Hence $f$ has global maxima at $-1$ and $2$, and $f$ has global minima at $-2$ and $1$. The graph of $f$ is shown.

12.22   Example. Let

$$f(x)={1\over {1+x^2}}.$$

Here $\mbox{{\rm dom}}(f)=\mbox{{\bf R}}$ and clearly $f(x)>0$ for all $x$. I can see by inspection that $f$ has a maximum at $0$; i.e.,

$$f(x)={1\over {1+x^2}}\leq {1\over {1+0}}=1=f(0) \mbox{ for all } x\in\mbox{{\bf R}}$$

I also see that $f(-x)=f(x)$, and that $f$ is strictly decreasing on $\mbox{${\mbox{{\bf R}}}^{+}$}$

$$0<x<t\hspace{1em}\mbox{$\Longrightarrow$}\hspace{1em} x^2<t^2... ...$\Longrightarrow$}\hspace{1em}{1\over {1+x^2}}>{1\over {1+t^2}}$$

thus $f$ has no local extreme points other than $0$. Also $f(x)$ is very small when $x$ is large.

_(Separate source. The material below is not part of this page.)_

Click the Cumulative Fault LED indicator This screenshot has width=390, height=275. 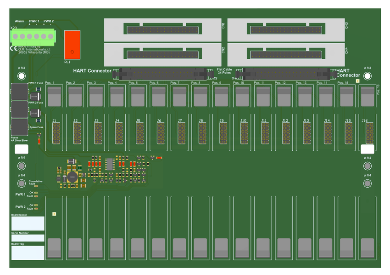tap(36, 186)
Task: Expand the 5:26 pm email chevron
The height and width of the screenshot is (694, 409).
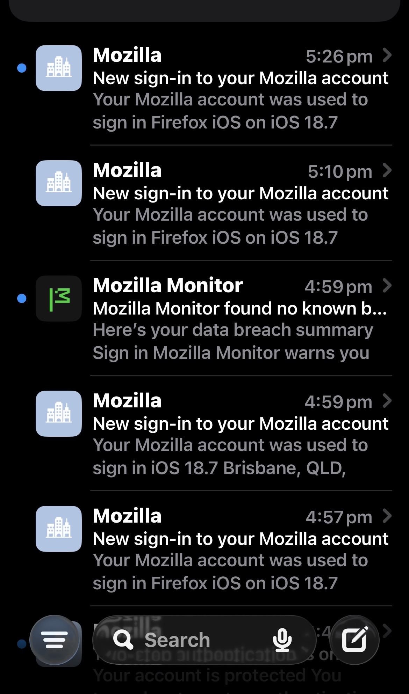Action: 387,55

There is no point in calculating the critical points here because all the information about the extreme points is apparent without the calculation.

12.23   Exercise. Find and discuss all of the global and local extreme points for the following functions. Say whether the extreme points are maxima or minima, and whether they are global or local.

a)

$f(x) = x^4 - x^2$ for $-2\leq x\leq 2$.

b)

$g(x) = 4x^3 - 3x^4$ for $-2\leq x\leq 2$.